McGraw-Hill Construction, a division of The McGraw-Hill Cos., New York, has reported construction starts decreased 3 percent in December 2011. During 2011, total construction was down 2 percent compared with a 1 percent gain in 2010.
“The pace of new construction starts continues to fluctuate within a set range, showing stability in a broad sense but not yet making the transition to renewed expansion,” says Robert A. Murray, vice president of economic affairs for McGraw-Hill Construction. “Gains for a few project types are being offset by continued weakness for other project types, with the result that total construction is experiencing an extended bottom.
“During 2011, stronger activity was reported for multifamily housing, manufacturing plants, electric utilities and even some commercial property types (hotels and warehouses),” he continues. “These gains were countered by further declines for the publicly financed parts of the construction industry, institutional building and public works, as well as by more weakness for single-family housing. For 2012, it’s expected there also will be a mixed pattern by project type. The pluses may be able to outweigh the minuses should the recent pickup in employment growth be accompanied by greater real estate lending by the banking industry, but this year also will see the constraint of diminished federal and state funding support for construction programs.”
Nonresidential building construction basically was unchanged in December 2011. In the commercial category, hotel construction increased 65 percent; warehouse construction climbed 42 percent; store construction rose 4 percent; manufacturing plant construction dropped 3 percent; and office construction fell 26 percent. In the institutional category, public buildings surged 118 percent; transportation terminals climbed 98 percent; educational buildings grew 9 percent; churche construction was unchanged; amusement-related construction decreased 12 percent; and health care facility construction plunged 55 percent.

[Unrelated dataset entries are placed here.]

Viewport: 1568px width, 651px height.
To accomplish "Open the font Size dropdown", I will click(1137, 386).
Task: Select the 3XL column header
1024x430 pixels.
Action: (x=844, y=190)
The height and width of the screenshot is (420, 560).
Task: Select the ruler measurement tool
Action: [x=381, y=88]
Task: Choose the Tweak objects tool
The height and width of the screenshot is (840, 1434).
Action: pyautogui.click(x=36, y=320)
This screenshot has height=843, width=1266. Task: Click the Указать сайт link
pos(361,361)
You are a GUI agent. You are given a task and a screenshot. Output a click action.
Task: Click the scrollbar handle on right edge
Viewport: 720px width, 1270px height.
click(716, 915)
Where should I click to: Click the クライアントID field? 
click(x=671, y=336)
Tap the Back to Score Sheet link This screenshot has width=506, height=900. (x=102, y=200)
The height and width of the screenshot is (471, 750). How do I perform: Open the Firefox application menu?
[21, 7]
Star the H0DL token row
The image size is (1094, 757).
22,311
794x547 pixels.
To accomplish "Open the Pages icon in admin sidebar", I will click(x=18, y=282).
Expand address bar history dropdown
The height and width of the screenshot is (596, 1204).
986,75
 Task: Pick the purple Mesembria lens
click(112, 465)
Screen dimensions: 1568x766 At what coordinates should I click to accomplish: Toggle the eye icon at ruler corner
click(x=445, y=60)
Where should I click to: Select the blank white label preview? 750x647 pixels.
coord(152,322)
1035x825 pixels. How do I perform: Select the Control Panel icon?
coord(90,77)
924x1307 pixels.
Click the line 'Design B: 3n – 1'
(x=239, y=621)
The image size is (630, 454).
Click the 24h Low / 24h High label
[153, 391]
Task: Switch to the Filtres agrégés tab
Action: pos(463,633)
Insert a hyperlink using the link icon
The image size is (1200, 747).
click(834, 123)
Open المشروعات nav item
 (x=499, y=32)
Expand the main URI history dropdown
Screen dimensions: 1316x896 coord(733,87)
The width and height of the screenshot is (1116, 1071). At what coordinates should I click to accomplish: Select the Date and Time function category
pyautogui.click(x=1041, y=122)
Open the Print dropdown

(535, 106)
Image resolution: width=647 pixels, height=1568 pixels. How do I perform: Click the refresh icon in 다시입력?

Residential building construction rose 2 percent in December 2011. Single-family housing increased 2 percent, and multifamily construction held steady.
Nonbuilding construction decreased 10 percent in December 2011.
During 2011, nonresidential building decreased 4 percent compared with 2010. Residential building was up 2 percent, and nonbuilding construction decreased 3 percent. By geographic region, the West and South Atlantic grew 6 percent; South Central decreased 4 percent; Midwest dropped 9 percent; and Northeast fell 12 percent.